Ok but lets get back to the SEO perspective, current thinking is that the optimal size for pages is about 100K-ish. However this shows Google is capable of reading quite a bit deeper. Now of course it should be noted there is no formatting data on these pages, and they are in the supplemental index. Next lets look at proximity, now if you’ll notice the words arabesque and malachite are hyper-linked and ziphius isn’t, so does that mean the last word wasn’t in the file or it was too far, lets choose the last word in the dictionary to check [arabesque malachite zyzomys] OK the top SERP is still the same but the word isn’t hyper-linked so it’s a proximity issue, let’s go back to the original SERP. I didn’t count the number of characters between arabesque and malachite because my software can’t do it easily, however arabesque is on line 5076 and malachite is on line 54973 so it is a considerable distance away.

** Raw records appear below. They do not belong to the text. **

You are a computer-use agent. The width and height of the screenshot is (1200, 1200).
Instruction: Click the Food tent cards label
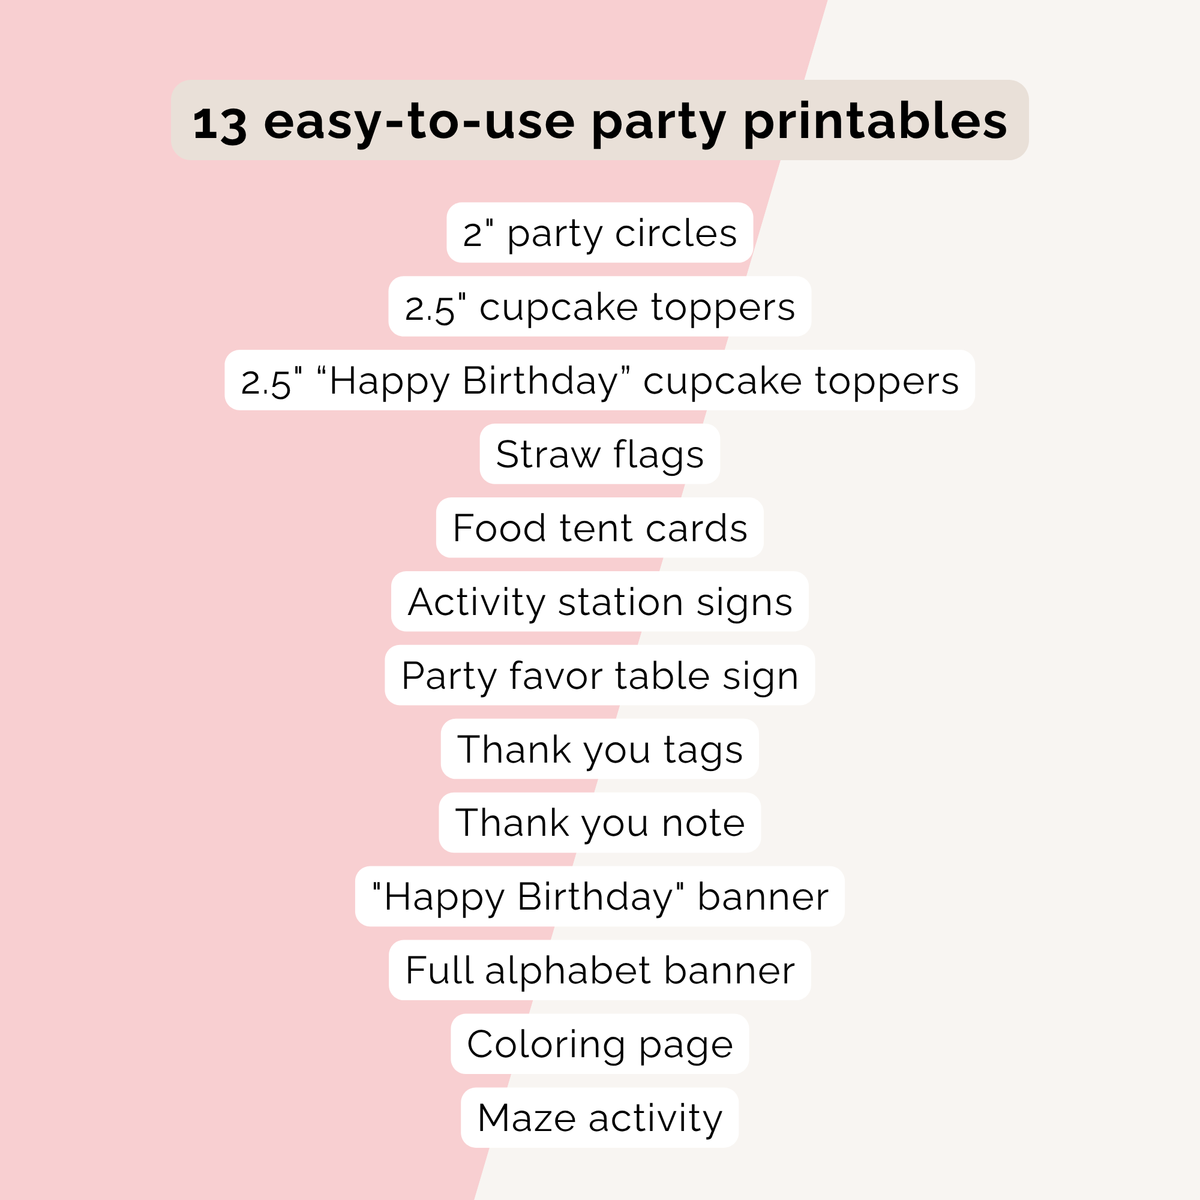pyautogui.click(x=599, y=528)
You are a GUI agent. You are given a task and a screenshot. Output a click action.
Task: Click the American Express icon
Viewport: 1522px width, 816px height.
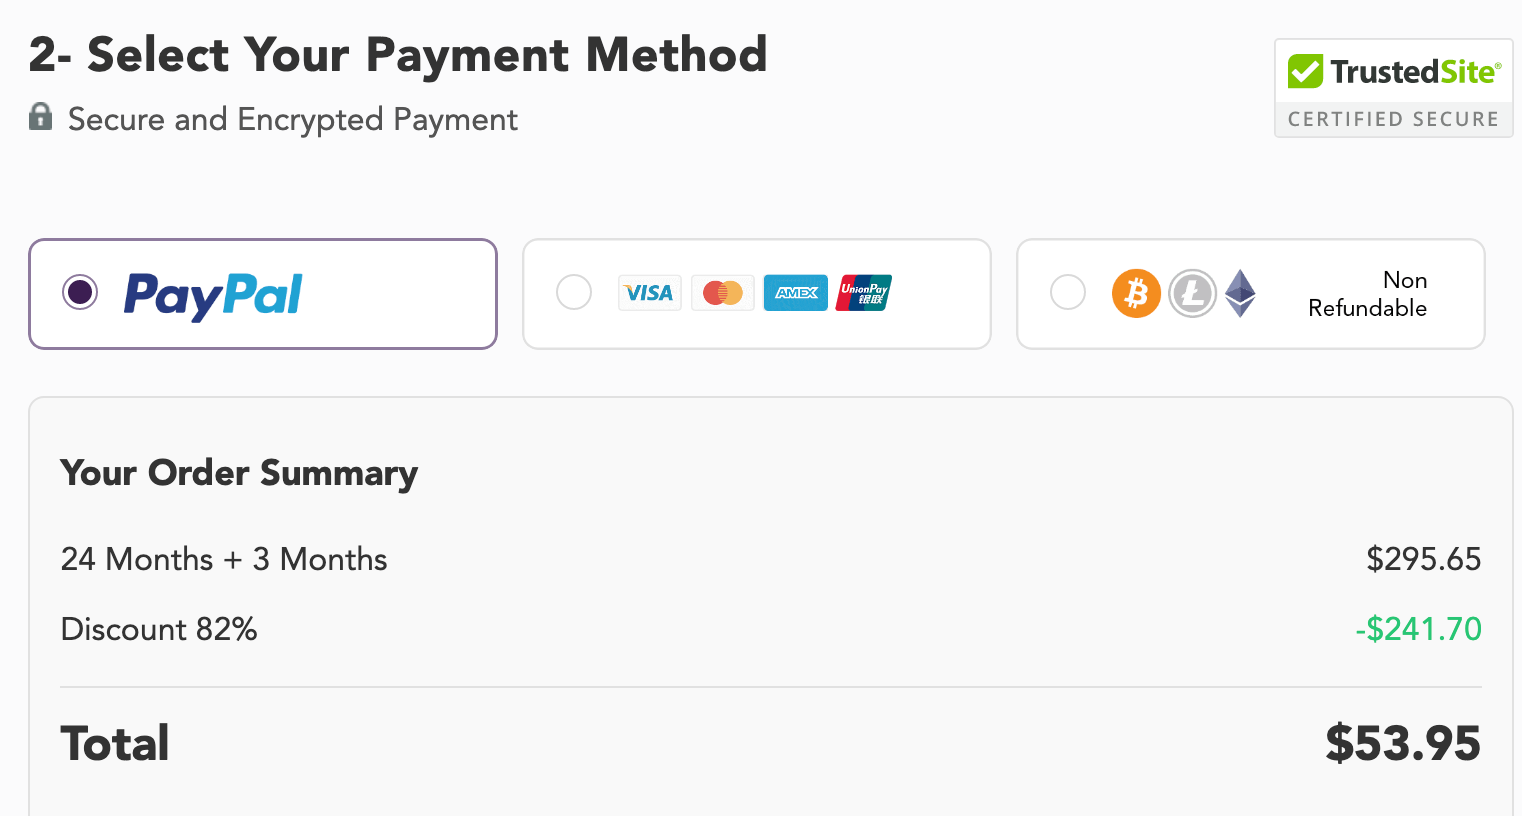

So what does all this mean? Well Google’s algo is a bit funny, single factors really seem to mean very little anymore, things work in pairs, groups, and sets, it’s almost as if it’s trying to be intelligent, notice I said trying. Here’s my current working theory. Google likes authoritative websites, at least authoritative from a linkage standpoint. We also know from the sandbox that authoritativeness isn’t enough, you also need need certain amount of quality and or trust. The question is are these documents the only dictionary files with those words close enough, or are they the only ones that are on domains with with enough authority and trust. I can’t understand the non-english ones well enough to comment, but I would say it’s true for most of the domains listed there. So again my current working theory is that authority and trust are primary ranking components of ranking right now (which would account for amazon, ebay, craigslist all over the SERPS I watch). Faking authority from a linkage viewpoint is possible. Faking trust is more difficult or expensive (you could buy/rent links from trusted websites). Add in a delta t factor (difference over time) for those two components to catch the SEO’s, and you’ve got nice aggressive spam filter that matches many of the characteristics of the sandbox.
So what’s a workaround? Well I have yet to find one that is repeatable with any measure of certainty, however I will share what I’m thinking with you. Don’t plan on monetizing a website for at least 6 to 12 months. Build your website around a topic you can monetize, just don’t try to do it until it ranks (at least for secondary terms). That means no aff links, no adsense, no chitika, no YPN, no nuthin’, just content. Grow it slowly, very slowly. Once you got your base content (12-20 articles) add a few new articles a month (a few not 50, not 20, not even 10). Give it as much link bait as possible. Wait until you are getting regular traffic from Google before you monetize it, and when you do, do it slowly.